(Instructions for the task):
Type out the whole listing again exactly, pictures omitted.

(Input material):
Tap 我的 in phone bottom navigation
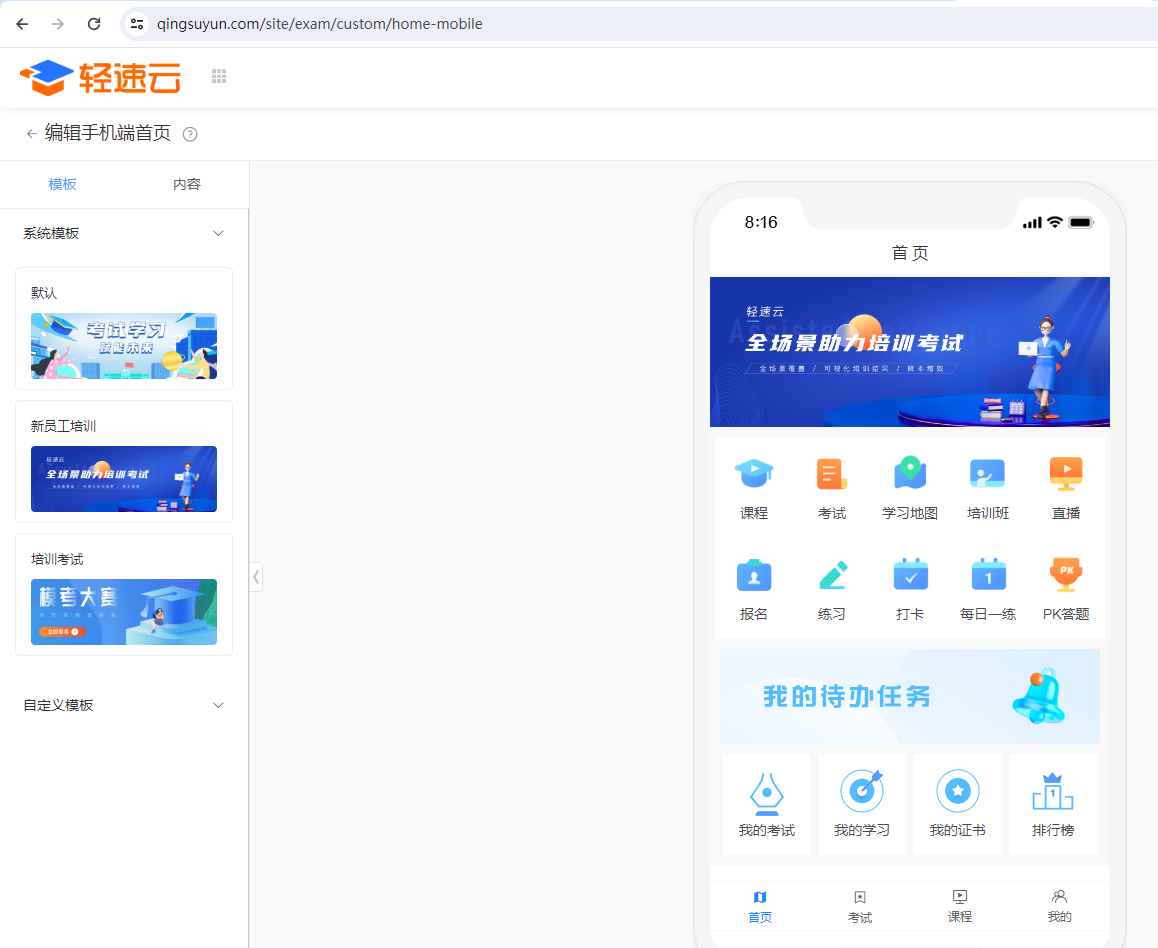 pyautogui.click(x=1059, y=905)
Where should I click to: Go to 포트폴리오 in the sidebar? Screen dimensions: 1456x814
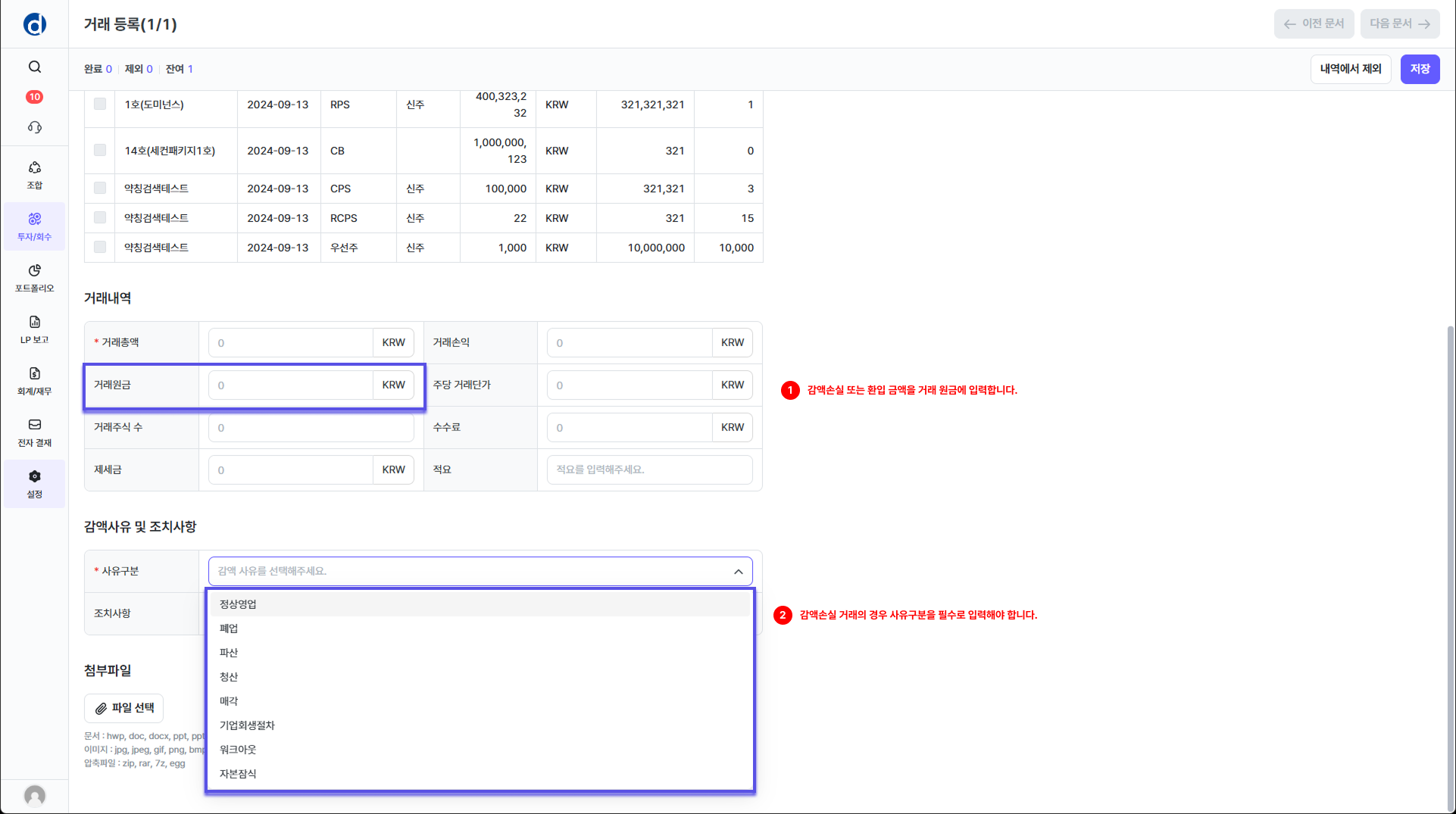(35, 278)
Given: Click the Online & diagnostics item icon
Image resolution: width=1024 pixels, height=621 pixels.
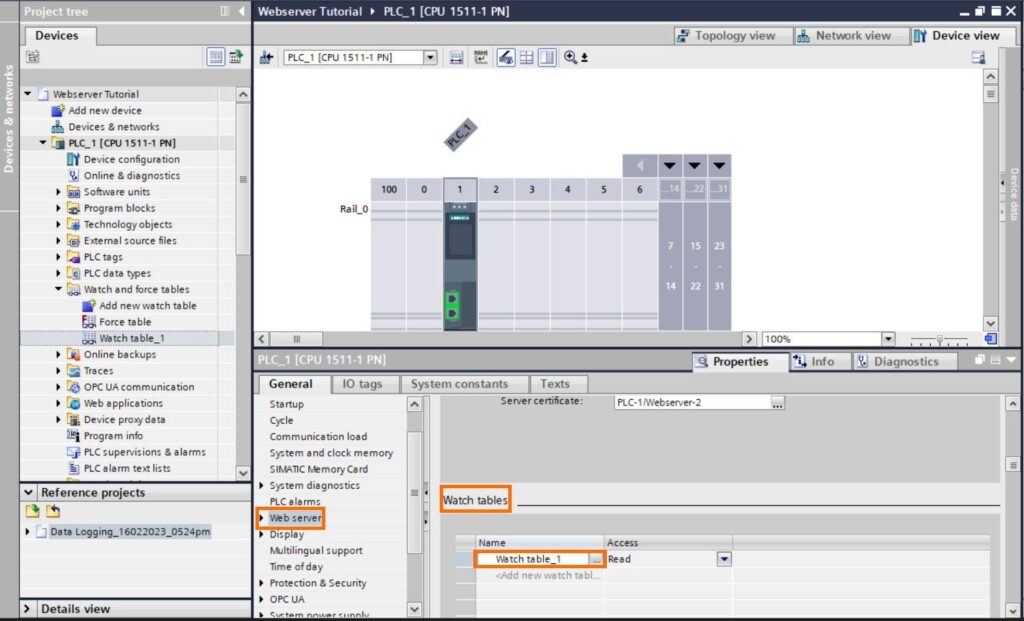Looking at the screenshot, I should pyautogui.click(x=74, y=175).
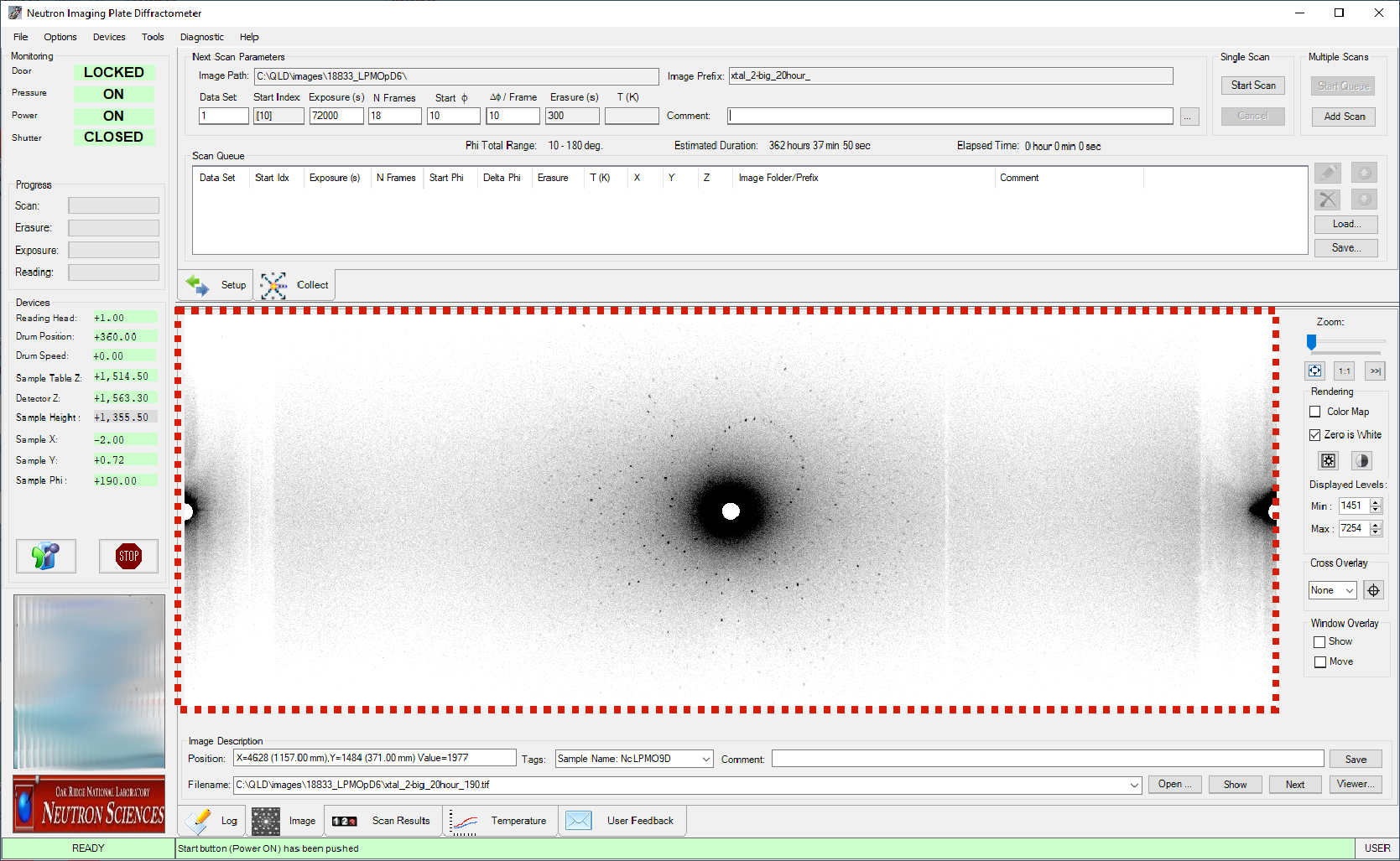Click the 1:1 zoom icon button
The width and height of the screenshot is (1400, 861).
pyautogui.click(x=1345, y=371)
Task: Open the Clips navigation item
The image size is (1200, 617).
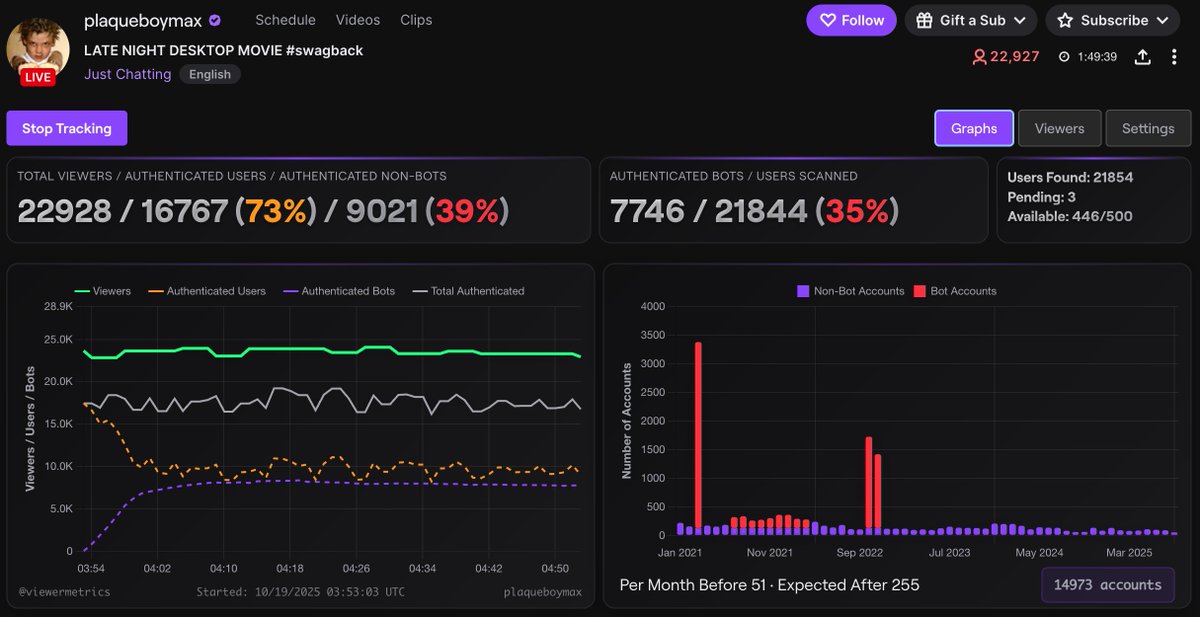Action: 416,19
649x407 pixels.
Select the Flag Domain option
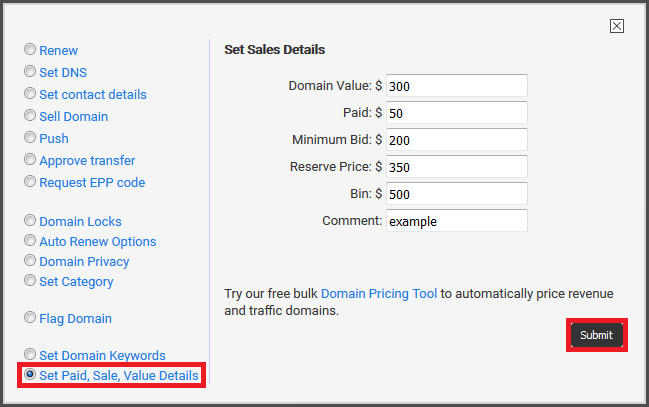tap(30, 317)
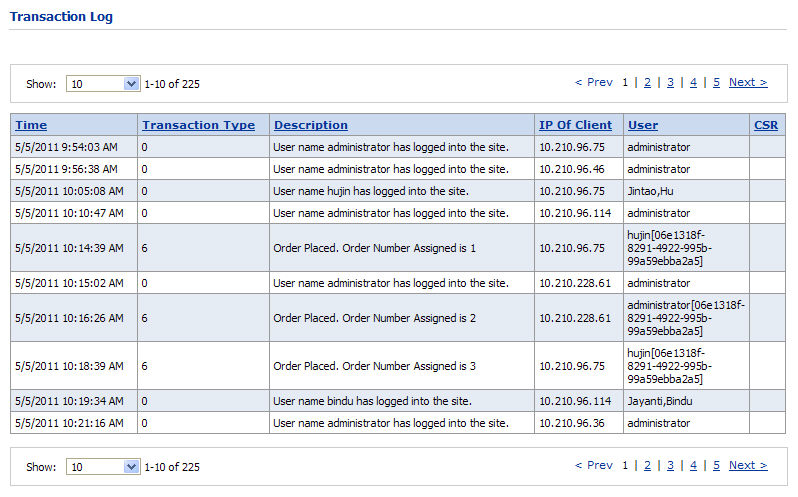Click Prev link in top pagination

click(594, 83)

(Reply):
Tap 我的 in phone bottom navigation
 pyautogui.click(x=1059, y=905)
Where should I click to: Go to 포트폴리오 in the sidebar? Screen dimensions: 1456x814
(35, 278)
Given: Click the Online & diagnostics item icon
Image resolution: width=1024 pixels, height=621 pixels.
Looking at the screenshot, I should pyautogui.click(x=74, y=175).
Click the 1:1 zoom icon button
The width and height of the screenshot is (1400, 861).
pyautogui.click(x=1345, y=371)
Task: Open the Clips navigation item
The image size is (1200, 617).
Action: 416,19
649x407 pixels.
Select the Flag Domain option
tap(30, 317)
Click Prev link in top pagination

click(594, 83)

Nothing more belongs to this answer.